En 1982, sacudidos todavía por la guerra de Malvinas, algunos argentinos tuvimos la oportunidad de ir al cine y asistir al estreno en Argentina de Blade Runner, la película de Ridley Scott, que, ubicando la acción en 2019 (el pasado, para nosotros, ahora) adaptó magníficamente el relato de Phillips Dick, “¿Sueñan los androides con ovejas eléctricas?”, y nos dejó un poco cambiados para siempre, ayudado esto, en buena parte, por la banda sonora de Vangelis.
Blade Runner no tuvo éxito comercial entonces, pero, después, en formato vídeo, comenzó a escalar en popularidad y a ganar adeptos, y, de hecho, se convirtió en imprescindible para cualquiera que quiera explorar la historia del cine. La música de Vangelis, también consiguió el estatus artístico y el aval mayoritario para quedar registrada como uno de los grandes aportes al arte del siglo XX.

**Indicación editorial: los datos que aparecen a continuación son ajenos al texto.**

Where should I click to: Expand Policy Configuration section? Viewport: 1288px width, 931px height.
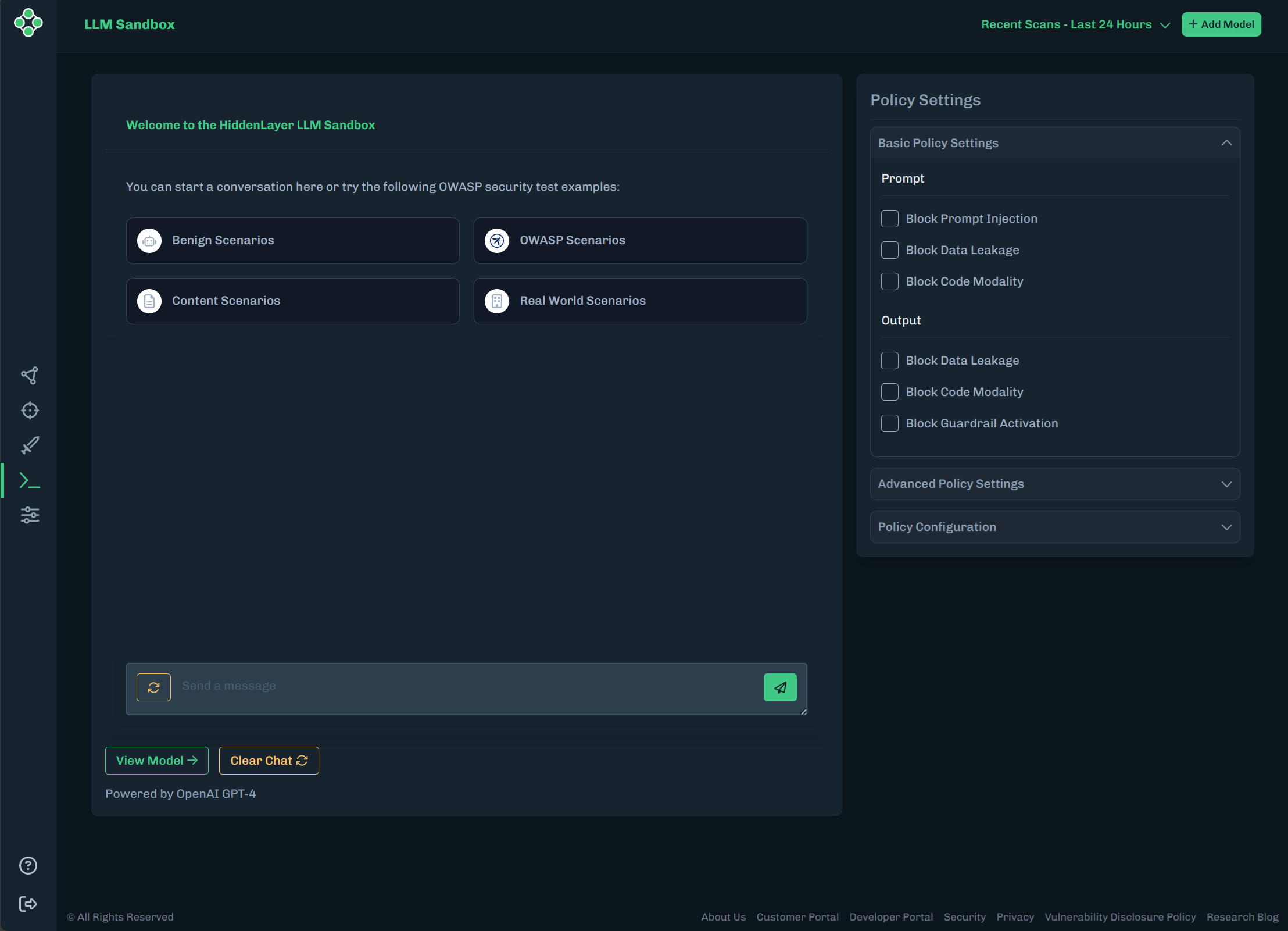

La versión original del filme tuvo diversos cortes del director, y el que más prestigio obtuvo, en 2007 (final cut), es el que ahora se proyectará, en Buenos Aires, ni más ni menos que su teatro más importante, templo de la música clásica y las grandes óperas, el Colón.
Será la primera vez que se proyecta la película con su música en vivo, en Latinoamérica. La función está programada para el 11 de mayo, a las 20, en la sala principal del Colón. De la música se encargará el Ensamble Nexus-7, integrado por 11 músicos. Habrá sintetizadores también legendarios, como el Yamaha CS-80.
La película de Ridley Scott, con protagónicos a cargo de Harrison Ford, Rutger Hauer, Sean Young, Daryl Hannah, Edward James Olmos, se proyectará en su versión original del “final cut”, en idioma original (inglés), con subtítulos en español.
Referido a la película y su impacto, hay que decir que en 2017 se estrenó una secuela, dirigida por Denis Villeneuve, titulada Blade Runner 2049, en la que también actúa Harrison Ford, junto a Ryan Gosling, y una inquietante versión digital de Sean Young. Esta película sigue el diseño de la original, con fuerte impacto visual, y respeto por la línea argumental que comenzara en aquel relato de 1968 del inigualable Philips K. Dick.